Regulatory stagnation, indecision and misplaced ideologies are some of the reasons why broadband for all will likely remain a pipe dream for some time to come.
Looking back over the past year, 2012 started with a promise from the Minister of Communication that she would intervene to get the Independent Communications Authority of South Africa (ICASA) to speed up the process.
But as is the case with many such statements, walking the talk did not follow. Admittedly at the end of August ICASA gazetted the Draft Frequency Migration Regulation and Frequency Migration Plan for comment which was a step on the right direction, but hopelessly too late.
Clearly the minister changed her mind because in July 2012 the Department of Communication gazetted the Electronic Communications Amendment (ECA) Bill 2012 which sets out the establishment of a Spectrum Management Agency within the portfolio of the Minister of Communications.
The agency will have the responsibility for the country’s spectrum.

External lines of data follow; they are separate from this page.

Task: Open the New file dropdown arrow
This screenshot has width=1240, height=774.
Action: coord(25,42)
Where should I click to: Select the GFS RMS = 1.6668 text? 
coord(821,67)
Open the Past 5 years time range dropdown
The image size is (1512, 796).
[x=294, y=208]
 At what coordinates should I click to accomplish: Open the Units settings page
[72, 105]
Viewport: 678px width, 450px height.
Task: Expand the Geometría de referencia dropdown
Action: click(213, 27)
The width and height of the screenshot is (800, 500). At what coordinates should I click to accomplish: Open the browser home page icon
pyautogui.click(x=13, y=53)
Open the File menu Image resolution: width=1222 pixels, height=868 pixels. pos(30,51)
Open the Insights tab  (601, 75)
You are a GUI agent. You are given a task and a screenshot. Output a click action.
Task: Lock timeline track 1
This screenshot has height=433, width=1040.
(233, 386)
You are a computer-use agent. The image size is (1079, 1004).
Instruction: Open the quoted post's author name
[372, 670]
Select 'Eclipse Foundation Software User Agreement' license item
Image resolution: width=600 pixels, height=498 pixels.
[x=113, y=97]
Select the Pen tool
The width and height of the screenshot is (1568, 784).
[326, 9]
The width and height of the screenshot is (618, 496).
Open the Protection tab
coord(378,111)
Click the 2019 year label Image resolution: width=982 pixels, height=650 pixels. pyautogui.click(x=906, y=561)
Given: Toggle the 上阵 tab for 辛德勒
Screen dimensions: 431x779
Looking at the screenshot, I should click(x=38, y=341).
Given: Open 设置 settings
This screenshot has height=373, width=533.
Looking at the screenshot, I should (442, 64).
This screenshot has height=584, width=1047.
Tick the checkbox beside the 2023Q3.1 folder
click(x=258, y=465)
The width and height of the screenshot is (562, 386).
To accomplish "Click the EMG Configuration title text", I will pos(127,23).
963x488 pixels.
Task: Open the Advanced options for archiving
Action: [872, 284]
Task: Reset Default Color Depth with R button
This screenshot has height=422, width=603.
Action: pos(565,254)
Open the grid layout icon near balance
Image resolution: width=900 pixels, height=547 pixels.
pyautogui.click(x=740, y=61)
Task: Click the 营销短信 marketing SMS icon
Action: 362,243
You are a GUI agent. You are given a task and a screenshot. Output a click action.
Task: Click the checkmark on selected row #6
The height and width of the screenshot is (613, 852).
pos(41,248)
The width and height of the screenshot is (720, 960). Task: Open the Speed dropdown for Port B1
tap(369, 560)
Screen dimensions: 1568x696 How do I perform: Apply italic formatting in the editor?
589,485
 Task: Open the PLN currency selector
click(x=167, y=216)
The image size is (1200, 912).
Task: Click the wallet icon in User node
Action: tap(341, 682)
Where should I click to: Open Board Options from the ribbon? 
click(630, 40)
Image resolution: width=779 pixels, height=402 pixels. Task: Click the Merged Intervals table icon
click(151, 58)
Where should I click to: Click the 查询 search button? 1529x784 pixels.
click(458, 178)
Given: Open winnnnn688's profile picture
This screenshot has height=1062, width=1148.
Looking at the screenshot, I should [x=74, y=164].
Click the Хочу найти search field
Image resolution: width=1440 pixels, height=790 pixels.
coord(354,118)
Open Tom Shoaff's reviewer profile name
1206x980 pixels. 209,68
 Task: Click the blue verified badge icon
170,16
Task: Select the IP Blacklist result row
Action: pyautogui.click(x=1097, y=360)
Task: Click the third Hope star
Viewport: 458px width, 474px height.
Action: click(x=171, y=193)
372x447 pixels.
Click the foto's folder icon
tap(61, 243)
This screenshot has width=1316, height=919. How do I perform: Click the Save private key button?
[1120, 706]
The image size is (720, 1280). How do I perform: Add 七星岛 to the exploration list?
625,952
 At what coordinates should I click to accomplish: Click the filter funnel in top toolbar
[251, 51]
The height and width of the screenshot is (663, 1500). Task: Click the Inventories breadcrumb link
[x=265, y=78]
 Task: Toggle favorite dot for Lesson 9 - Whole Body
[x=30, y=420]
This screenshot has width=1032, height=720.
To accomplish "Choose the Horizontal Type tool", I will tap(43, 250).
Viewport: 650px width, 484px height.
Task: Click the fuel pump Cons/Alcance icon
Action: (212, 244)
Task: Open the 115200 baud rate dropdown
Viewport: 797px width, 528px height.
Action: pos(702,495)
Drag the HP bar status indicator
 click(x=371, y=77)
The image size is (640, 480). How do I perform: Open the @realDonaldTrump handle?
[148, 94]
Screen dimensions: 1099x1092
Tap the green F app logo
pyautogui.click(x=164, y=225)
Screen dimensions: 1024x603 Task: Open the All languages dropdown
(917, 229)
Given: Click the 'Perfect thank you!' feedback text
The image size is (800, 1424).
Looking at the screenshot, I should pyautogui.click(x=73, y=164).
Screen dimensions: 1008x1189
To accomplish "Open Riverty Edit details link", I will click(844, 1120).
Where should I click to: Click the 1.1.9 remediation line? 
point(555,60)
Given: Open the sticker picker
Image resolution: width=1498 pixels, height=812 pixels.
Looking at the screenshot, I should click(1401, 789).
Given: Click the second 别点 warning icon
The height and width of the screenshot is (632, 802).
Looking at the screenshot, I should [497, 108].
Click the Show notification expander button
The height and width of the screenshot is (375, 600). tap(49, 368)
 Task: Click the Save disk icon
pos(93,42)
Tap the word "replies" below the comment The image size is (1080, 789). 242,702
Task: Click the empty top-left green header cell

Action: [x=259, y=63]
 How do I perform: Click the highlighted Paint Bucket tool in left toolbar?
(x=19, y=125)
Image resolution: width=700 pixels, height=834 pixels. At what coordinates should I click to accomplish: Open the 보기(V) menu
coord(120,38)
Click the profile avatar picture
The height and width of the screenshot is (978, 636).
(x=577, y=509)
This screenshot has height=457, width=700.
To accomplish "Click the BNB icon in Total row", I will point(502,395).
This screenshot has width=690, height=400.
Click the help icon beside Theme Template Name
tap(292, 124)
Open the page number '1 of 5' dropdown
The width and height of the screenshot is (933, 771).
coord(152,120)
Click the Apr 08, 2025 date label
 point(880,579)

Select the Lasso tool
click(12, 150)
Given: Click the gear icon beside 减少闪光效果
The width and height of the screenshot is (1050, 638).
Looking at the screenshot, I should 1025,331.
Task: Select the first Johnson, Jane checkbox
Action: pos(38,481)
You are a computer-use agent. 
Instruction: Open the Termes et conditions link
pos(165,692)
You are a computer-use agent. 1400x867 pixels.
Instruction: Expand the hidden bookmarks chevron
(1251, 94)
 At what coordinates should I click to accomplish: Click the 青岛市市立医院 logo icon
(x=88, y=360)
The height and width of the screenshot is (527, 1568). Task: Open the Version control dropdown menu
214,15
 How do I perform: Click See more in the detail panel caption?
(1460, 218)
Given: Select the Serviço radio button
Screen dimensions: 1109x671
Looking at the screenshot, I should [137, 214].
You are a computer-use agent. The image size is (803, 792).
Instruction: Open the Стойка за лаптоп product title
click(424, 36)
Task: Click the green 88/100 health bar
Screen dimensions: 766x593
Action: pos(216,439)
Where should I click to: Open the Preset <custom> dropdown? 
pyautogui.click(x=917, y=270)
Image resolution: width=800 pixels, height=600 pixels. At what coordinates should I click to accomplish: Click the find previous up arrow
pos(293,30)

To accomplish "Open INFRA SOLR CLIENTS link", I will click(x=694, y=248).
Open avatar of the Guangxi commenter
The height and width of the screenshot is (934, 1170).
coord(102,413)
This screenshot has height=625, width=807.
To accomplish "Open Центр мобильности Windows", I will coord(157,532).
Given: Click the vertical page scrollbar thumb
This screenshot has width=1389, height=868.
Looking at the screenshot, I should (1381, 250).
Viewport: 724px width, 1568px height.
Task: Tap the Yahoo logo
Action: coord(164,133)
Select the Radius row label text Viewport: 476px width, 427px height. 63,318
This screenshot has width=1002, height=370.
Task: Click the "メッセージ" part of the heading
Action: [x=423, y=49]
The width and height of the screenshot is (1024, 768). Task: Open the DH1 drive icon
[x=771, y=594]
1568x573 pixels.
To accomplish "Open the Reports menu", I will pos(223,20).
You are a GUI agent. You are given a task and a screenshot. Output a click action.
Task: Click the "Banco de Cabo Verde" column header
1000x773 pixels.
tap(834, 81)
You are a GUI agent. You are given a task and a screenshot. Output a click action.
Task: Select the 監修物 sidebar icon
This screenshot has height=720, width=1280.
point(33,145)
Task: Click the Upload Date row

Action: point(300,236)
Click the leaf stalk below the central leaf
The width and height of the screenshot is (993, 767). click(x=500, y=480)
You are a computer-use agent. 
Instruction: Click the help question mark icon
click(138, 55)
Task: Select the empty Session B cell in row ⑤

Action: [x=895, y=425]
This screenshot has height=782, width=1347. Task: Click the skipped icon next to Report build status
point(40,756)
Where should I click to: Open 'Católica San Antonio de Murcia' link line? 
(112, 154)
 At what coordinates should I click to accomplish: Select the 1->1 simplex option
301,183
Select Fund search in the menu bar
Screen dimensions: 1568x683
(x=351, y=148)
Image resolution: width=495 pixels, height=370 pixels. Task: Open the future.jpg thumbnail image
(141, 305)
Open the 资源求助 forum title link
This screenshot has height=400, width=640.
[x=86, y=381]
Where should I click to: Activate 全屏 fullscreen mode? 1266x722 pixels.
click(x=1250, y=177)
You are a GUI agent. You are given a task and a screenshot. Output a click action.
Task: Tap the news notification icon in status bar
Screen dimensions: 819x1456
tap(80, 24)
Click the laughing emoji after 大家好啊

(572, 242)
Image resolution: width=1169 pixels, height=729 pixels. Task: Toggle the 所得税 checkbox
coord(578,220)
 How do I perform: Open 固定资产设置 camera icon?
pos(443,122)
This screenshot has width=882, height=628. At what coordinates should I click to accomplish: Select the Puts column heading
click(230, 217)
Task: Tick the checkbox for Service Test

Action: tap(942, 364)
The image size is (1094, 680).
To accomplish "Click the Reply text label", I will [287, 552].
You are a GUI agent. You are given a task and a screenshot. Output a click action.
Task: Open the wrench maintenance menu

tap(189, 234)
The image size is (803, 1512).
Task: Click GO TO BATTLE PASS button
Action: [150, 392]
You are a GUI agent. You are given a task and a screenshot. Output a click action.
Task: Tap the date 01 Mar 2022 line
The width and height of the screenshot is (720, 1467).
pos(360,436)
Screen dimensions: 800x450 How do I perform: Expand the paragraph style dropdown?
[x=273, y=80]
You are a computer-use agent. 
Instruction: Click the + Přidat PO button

This was the job that ICASA, as an independent regulator, was tasked to do. Now the minister wants to take control of frequency spectrum management. Maybe ICASA was not the independent body we all believed it was or is the minister uncomfortable that ICASA can change and publish regulations in terms of the Act without her consent?
If the ECA Bill is passed by parliament and written into law, one wonders how long it will be before the new body will be established, complete its planning and instruct ICASA to make frequency allocations.
In government circles it is believed that a large chunk of available spectrum for broadband should be allocated to emerging enterprises. It is a laudable proposal but an ideology that is misplaced in a highly complex and competitive market.
If ICASA or the still-to-be-established Spectrum Management Agency follow through on these proposals they will be setting emerging entrepreneurs up for failure. It will also be counter-productive to carve up the available spectrum in very small slots, a further reason for failure.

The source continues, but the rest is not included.